-- Start of Data for processing --

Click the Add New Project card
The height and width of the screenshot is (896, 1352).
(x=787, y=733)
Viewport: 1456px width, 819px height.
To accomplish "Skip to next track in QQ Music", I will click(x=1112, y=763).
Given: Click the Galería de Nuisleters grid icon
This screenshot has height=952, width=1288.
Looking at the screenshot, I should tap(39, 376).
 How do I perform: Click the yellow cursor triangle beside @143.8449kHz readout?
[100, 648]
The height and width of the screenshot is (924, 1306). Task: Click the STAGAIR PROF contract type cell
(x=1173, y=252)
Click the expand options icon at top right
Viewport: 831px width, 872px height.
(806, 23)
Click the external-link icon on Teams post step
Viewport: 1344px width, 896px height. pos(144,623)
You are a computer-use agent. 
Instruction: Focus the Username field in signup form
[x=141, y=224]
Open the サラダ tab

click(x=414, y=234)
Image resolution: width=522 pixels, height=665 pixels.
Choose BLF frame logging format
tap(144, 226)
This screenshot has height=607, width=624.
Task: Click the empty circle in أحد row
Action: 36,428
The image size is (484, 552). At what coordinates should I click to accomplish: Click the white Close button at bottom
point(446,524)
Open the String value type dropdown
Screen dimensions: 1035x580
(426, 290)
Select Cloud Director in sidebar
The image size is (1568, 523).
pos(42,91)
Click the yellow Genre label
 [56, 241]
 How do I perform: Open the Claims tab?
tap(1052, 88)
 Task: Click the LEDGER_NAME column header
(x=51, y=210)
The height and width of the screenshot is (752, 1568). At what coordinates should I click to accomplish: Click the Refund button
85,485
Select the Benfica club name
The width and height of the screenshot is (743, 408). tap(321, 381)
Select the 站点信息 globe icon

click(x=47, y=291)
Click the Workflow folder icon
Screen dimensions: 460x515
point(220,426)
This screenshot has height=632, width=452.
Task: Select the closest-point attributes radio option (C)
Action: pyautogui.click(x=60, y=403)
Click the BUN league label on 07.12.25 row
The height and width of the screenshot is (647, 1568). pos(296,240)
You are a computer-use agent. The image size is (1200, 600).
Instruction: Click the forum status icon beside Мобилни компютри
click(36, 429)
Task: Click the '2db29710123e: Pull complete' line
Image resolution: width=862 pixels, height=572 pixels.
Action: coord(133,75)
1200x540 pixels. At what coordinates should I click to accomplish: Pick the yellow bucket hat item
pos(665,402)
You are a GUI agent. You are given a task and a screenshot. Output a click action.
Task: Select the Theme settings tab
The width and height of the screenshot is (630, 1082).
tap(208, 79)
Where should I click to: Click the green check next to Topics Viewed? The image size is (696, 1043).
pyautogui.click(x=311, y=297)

-- End of Data for processing --

[Work instructions]
Write out all of the data above word for word, with no line changed, left out, or added.

[Solution to the exercise]
Click the Add New Project card
The height and width of the screenshot is (896, 1352).
(x=787, y=733)
Viewport: 1456px width, 819px height.
To accomplish "Skip to next track in QQ Music", I will click(x=1112, y=763).
Given: Click the Galería de Nuisleters grid icon
This screenshot has height=952, width=1288.
Looking at the screenshot, I should tap(39, 376).
 How do I perform: Click the yellow cursor triangle beside @143.8449kHz readout?
[100, 648]
The height and width of the screenshot is (924, 1306). Task: Click the STAGAIR PROF contract type cell
(x=1173, y=252)
Click the expand options icon at top right
Viewport: 831px width, 872px height.
(806, 23)
Click the external-link icon on Teams post step
Viewport: 1344px width, 896px height. pos(144,623)
You are a computer-use agent. 
Instruction: Focus the Username field in signup form
[x=141, y=224]
Open the サラダ tab

click(x=414, y=234)
Image resolution: width=522 pixels, height=665 pixels.
Choose BLF frame logging format
tap(144, 226)
This screenshot has height=607, width=624.
Task: Click the empty circle in أحد row
Action: 36,428
The image size is (484, 552). At what coordinates should I click to accomplish: Click the white Close button at bottom
point(446,524)
Open the String value type dropdown
Screen dimensions: 1035x580
(426, 290)
Select Cloud Director in sidebar
The image size is (1568, 523).
pos(42,91)
Click the yellow Genre label
 [56, 241]
 How do I perform: Open the Claims tab?
tap(1052, 88)
 Task: Click the LEDGER_NAME column header
(x=51, y=210)
The height and width of the screenshot is (752, 1568). At what coordinates should I click to accomplish: Click the Refund button
85,485
Select the Benfica club name
The width and height of the screenshot is (743, 408). tap(321, 381)
Select the 站点信息 globe icon

click(x=47, y=291)
Click the Workflow folder icon
Screen dimensions: 460x515
point(220,426)
This screenshot has height=632, width=452.
Task: Select the closest-point attributes radio option (C)
Action: pyautogui.click(x=60, y=403)
Click the BUN league label on 07.12.25 row
The height and width of the screenshot is (647, 1568). pos(296,240)
You are a computer-use agent. The image size is (1200, 600).
Instruction: Click the forum status icon beside Мобилни компютри
click(36, 429)
Task: Click the '2db29710123e: Pull complete' line
Image resolution: width=862 pixels, height=572 pixels.
Action: coord(133,75)
1200x540 pixels. At what coordinates should I click to accomplish: Pick the yellow bucket hat item
pos(665,402)
You are a GUI agent. You are given a task and a screenshot. Output a click action.
Task: Select the Theme settings tab
The width and height of the screenshot is (630, 1082).
tap(208, 79)
Where should I click to: Click the green check next to Topics Viewed? The image size is (696, 1043).
pyautogui.click(x=311, y=297)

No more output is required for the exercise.